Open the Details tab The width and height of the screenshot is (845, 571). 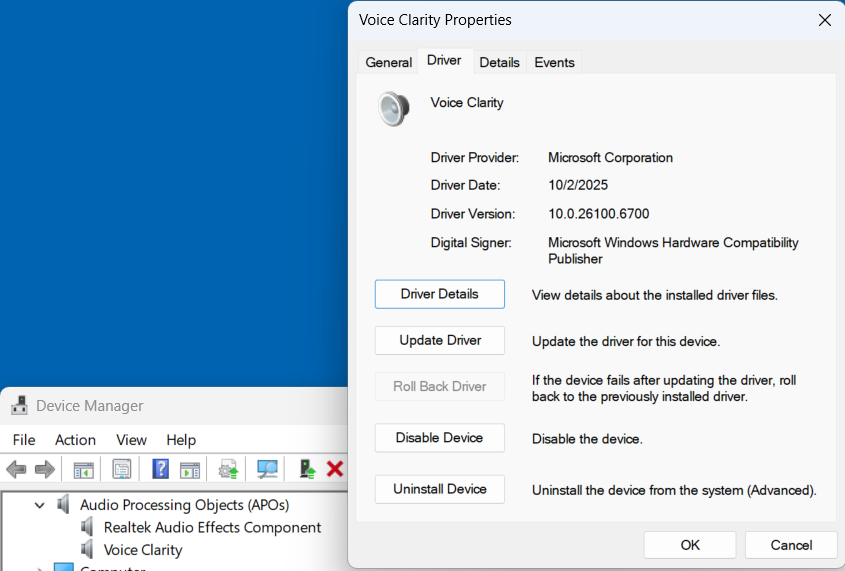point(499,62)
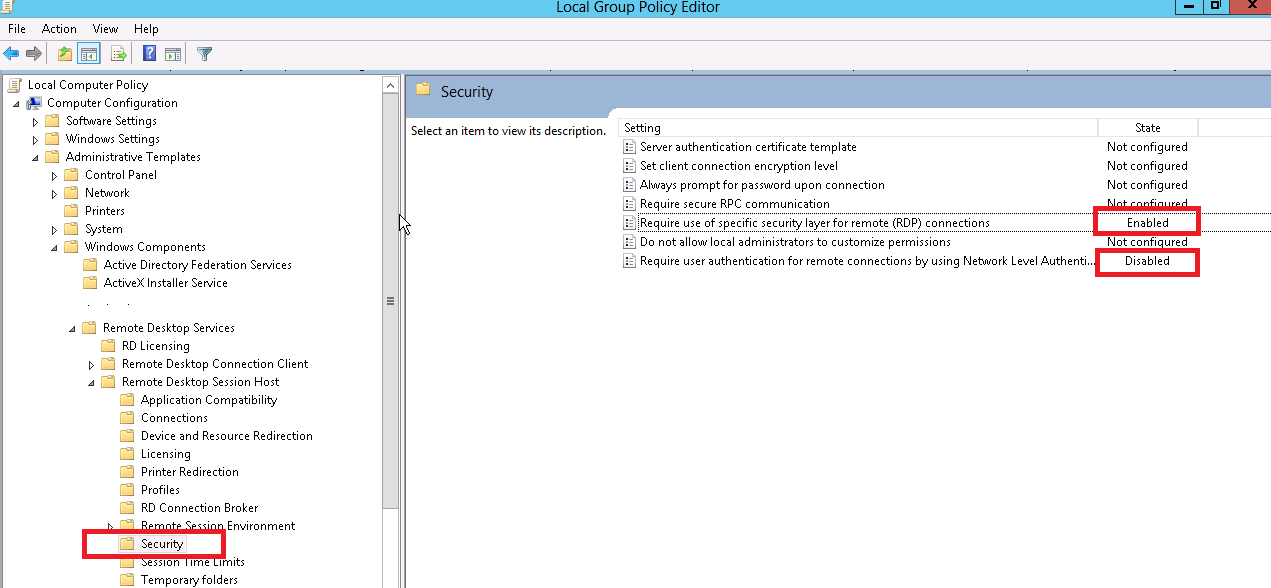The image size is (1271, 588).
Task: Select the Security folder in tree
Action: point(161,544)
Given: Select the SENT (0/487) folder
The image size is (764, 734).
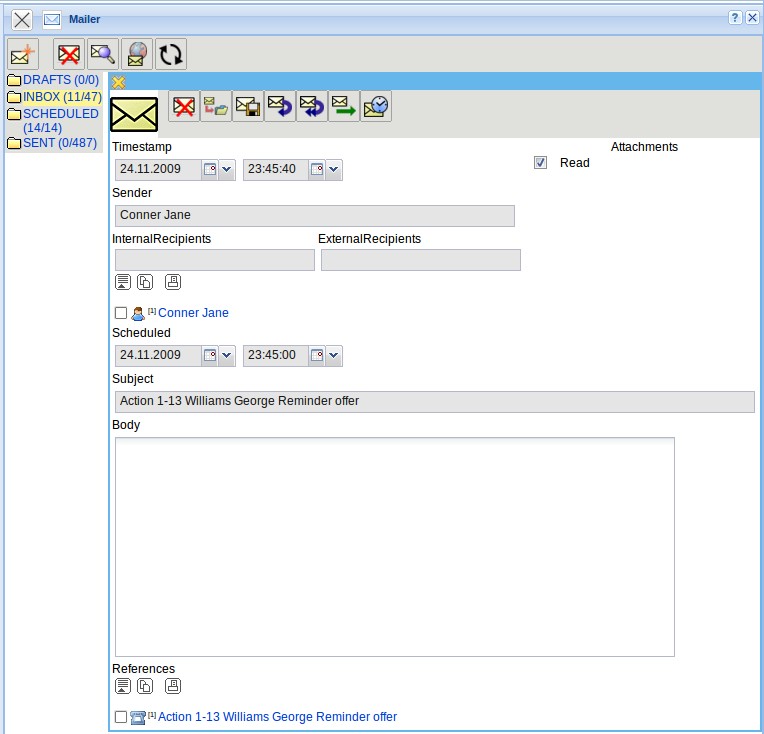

==========

◆ **DIRECTIONS**
The line that contains "Given: Select the SENT (0/487) folder" begins the range and the last line of the entries ends it; print that range exactly, without pictures.

◆ **WRITTEN RESPONSE**
Given: Select the SENT (0/487) folder
The image size is (764, 734).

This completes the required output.